White rot fungi are known to degrade lignin to a great extent and at a faster pace when compared to any other group of organisms (de Koker et al., 2000). They are the only fungi that can take the complete lignin mineralization (Moore-Landecker, 1996). These organisms are also capable of delignifying lingocellulosic substrate selectively, modifying or degrading the lignin and transforming the lignocellulose substrate of the decomposition to high quality feed for ruminants (Chaudhary, 1998), or better still utilizing the polysaccharides liberated by hydrolysis and fermentation, in order to produce fuels and other chemicals (Puniya and Singh, 1998).
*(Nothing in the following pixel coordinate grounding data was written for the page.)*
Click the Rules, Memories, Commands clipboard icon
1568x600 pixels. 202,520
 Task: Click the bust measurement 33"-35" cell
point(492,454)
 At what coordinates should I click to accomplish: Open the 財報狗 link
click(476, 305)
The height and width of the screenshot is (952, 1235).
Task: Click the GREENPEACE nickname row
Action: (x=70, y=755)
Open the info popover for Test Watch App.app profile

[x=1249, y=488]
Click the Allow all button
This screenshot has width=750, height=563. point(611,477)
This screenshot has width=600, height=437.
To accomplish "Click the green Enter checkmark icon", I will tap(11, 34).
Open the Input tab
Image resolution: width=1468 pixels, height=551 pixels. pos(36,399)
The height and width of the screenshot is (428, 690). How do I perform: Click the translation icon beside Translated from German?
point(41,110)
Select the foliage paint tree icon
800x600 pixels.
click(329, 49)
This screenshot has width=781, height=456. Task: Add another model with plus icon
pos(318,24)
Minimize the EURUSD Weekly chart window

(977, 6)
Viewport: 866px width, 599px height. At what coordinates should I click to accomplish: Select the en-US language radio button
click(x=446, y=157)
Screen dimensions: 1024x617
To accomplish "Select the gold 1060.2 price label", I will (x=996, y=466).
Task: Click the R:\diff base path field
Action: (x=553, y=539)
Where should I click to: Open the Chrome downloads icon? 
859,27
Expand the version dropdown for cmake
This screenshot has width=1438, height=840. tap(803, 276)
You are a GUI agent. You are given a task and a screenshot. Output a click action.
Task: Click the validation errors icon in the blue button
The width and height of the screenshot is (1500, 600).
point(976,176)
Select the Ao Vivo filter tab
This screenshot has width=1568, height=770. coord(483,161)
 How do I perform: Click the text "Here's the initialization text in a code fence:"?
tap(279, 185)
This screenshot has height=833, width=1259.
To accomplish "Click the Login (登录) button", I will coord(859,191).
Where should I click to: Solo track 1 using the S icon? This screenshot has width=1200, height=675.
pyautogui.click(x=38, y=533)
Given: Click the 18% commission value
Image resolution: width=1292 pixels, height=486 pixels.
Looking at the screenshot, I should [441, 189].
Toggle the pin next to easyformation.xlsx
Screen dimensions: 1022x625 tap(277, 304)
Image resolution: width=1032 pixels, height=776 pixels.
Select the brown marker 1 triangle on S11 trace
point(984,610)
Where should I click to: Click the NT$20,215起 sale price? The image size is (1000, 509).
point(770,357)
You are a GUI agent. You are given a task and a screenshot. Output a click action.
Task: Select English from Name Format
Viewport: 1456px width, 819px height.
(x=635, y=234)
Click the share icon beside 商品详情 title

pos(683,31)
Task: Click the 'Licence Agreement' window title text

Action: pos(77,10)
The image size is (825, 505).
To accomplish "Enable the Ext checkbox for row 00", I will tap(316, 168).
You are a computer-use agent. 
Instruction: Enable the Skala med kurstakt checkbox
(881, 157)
The fungi, whose life depends on lignocellulosic materials, are able to produce laccase, cellulase, xylanase and glucosidase enzymes to degrade lignocellulosic compounds and utilize the releasing sugars (Taniguchi et al., 2005). Hence, by improving the nutritional value of CRS and feeding them to WAD goats, it will enhance their productivity, and make animal protein available and affordable.